Pandas Tutorial

Creating Objects

Viewing Data

Selection

Manipulating Data

Grouping Data

Merging, Joining and Concatenating

Working with Date and Time

Working With Text Data

Working with CSV and Excel files

Operations

Visualization

Applications and Projects

Boolean Indexing in Pandas

Boolean indexing is a powerful feature in pandas that allows you to filter data from a DataFrame or Series based on a condition or a set of conditions.
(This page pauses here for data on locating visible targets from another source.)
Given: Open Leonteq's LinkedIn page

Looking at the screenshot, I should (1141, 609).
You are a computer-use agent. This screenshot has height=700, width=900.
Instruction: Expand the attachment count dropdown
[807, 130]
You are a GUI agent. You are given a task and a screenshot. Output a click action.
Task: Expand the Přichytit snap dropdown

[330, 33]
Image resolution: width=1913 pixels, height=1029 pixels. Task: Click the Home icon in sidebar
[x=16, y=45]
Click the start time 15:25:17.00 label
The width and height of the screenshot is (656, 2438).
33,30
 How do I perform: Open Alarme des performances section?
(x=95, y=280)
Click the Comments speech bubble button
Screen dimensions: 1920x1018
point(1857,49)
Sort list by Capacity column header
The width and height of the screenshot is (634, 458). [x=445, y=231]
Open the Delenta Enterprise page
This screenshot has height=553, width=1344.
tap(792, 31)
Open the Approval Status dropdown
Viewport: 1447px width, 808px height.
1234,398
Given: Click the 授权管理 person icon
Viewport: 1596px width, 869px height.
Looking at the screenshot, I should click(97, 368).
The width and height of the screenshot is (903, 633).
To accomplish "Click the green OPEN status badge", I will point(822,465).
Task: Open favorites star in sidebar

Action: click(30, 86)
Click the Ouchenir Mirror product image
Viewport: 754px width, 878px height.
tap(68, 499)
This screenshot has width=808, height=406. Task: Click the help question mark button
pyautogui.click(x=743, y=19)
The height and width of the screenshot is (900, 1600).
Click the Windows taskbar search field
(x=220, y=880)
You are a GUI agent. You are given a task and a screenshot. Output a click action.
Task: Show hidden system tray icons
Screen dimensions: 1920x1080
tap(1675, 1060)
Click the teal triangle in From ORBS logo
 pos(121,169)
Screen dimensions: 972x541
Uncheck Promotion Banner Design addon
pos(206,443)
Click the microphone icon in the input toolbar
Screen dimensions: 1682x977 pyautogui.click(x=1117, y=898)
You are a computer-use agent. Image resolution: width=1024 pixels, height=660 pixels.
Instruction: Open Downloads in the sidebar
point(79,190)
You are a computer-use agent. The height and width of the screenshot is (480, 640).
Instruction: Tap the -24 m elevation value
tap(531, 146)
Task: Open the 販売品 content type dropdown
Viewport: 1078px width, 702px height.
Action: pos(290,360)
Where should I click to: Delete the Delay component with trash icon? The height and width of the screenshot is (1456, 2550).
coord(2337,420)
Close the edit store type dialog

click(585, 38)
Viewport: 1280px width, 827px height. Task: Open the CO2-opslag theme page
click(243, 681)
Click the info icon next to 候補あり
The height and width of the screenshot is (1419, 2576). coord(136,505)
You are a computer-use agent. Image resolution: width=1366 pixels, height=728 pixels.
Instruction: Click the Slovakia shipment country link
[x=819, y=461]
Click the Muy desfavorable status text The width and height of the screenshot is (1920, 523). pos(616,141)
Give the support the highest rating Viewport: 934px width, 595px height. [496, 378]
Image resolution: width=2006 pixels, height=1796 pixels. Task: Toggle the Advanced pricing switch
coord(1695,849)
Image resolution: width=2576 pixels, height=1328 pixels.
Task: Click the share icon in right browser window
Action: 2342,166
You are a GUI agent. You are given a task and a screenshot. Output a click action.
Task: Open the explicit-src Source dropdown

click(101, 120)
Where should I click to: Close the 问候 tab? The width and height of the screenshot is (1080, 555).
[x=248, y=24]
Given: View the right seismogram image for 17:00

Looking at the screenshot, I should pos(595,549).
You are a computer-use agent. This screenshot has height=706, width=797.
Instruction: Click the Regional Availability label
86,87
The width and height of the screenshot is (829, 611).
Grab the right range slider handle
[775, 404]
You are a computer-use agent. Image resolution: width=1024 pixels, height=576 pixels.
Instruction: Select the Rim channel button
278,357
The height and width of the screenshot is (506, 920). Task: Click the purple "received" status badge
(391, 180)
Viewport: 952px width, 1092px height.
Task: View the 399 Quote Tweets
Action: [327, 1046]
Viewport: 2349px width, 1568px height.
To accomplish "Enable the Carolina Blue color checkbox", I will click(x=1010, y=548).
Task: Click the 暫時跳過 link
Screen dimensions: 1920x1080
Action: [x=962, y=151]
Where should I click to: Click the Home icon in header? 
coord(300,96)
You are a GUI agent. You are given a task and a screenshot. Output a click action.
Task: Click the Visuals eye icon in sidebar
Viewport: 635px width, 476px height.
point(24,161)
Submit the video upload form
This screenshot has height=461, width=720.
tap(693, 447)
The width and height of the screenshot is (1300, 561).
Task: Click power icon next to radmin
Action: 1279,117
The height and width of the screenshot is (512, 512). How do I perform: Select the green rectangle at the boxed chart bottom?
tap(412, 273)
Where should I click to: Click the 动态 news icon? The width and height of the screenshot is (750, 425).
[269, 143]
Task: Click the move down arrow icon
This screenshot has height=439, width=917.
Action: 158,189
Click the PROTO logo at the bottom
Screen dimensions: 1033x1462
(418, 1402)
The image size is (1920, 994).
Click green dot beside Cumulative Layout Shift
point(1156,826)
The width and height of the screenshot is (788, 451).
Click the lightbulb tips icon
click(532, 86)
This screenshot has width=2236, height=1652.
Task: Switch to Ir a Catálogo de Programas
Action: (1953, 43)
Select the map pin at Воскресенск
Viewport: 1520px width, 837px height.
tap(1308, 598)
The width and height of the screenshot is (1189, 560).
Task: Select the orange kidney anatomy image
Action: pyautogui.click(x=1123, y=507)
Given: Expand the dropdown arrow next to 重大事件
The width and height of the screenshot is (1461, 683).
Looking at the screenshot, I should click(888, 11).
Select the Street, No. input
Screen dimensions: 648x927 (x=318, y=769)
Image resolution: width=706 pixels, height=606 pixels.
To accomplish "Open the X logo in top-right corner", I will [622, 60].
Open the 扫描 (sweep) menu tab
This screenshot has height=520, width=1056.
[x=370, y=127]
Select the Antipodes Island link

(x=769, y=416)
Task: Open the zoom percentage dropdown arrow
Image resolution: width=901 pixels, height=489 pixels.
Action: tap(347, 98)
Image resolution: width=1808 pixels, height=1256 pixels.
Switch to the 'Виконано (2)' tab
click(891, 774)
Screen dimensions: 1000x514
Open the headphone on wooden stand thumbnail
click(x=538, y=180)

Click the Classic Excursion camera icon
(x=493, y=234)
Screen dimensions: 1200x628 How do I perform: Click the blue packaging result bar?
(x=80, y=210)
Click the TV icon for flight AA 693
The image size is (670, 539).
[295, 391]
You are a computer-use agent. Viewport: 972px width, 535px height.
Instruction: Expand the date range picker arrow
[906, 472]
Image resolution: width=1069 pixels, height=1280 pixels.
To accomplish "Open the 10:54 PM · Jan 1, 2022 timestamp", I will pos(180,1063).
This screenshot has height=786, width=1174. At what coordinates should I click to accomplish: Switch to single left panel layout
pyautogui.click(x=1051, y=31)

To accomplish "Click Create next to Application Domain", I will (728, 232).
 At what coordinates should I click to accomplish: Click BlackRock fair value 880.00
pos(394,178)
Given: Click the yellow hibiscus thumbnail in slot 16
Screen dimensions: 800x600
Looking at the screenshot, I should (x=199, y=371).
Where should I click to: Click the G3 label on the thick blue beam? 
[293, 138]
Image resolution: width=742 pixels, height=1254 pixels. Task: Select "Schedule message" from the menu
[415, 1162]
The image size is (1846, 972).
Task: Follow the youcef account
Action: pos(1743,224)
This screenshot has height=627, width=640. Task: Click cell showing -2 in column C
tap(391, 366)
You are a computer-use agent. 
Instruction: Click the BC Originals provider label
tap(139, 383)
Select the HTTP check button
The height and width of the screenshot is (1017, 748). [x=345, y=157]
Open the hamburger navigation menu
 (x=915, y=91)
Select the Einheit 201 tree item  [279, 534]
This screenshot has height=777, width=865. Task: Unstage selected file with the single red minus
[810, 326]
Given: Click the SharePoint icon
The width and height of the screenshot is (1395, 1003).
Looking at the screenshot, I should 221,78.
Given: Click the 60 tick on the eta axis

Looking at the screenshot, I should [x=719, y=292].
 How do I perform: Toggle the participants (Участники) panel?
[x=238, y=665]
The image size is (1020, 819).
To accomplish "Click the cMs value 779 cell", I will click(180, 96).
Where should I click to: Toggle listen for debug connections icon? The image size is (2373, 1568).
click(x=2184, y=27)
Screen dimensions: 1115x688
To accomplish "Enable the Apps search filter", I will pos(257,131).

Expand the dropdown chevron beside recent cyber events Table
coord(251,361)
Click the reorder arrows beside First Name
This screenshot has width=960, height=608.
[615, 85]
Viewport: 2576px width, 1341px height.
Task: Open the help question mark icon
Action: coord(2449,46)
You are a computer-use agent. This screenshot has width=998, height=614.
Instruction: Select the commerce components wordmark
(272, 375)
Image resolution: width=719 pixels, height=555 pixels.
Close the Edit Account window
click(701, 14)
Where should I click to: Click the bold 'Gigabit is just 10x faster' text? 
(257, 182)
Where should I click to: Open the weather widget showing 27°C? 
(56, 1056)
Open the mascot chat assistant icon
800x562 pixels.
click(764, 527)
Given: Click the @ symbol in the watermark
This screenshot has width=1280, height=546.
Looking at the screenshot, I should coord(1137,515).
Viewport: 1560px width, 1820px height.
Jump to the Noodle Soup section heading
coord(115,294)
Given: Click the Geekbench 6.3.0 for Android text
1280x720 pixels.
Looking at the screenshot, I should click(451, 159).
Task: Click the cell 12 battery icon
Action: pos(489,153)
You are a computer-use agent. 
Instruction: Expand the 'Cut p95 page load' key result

It's a critical tool in any data analyst's toolbox. This tutorial will guide you through using boolean indexing in pandas.

1. Setup:

First, let's set up the environment and create a sample DataFrame:

import pandas as pd

# Sample DataFrame
data = {
    'A': [1, 2, 3, 4, 5],
    'B': [10, 20, 30, 40, 50],
    'C': ['p', 'q', 'r', 's', 't']
}
df = pd.DataFrame(data)

print("Original DataFrame:")
print(df)

2. Basic Boolean Indexing:

2.1 Single Condition:

Filter rows where values in column 'A' are greater than 3:

filtered_df = df[df['A'] > 3]
print("\nFiltered DataFrame (A > 3):")
print(filtered_df)

2.2 Multiple Conditions:

Filter rows where values in column 'A' are greater than 2 and values in column 'B' are less than 40:

filtered_df = df[(df['A'] > 2) & (df['B'] < 40)]
print("\nFiltered DataFrame (2 < A and B < 40):")
print(filtered_df)

Note: Always use & (and), | (or), and ~ (not) with parentheses around each condition when combining conditions.

3. Using isin():

If you want to filter data based on a list of values:

values = ['p', 's']
filtered_df = df[df['C'].isin(values)]
print("\nFiltered DataFrame (C in ['p', 's']):")
print(filtered_df)

4. Using ~ for Negation:

To select rows where column 'C' is NOT in the list of values:

values = ['p', 's']
filtered_df = df[~df['C'].isin(values)]
print("\nFiltered DataFrame (C not in ['p', 's']):")
print(filtered_df)

5. Combining Boolean Indexing with Other Operations:

You can combine boolean indexing with other DataFrame operations:

5.1 Count rows that meet a condition:

count = (df[df['A'] > 2]).shape[0]
print(f"\nNumber of rows where A > 2: {count}")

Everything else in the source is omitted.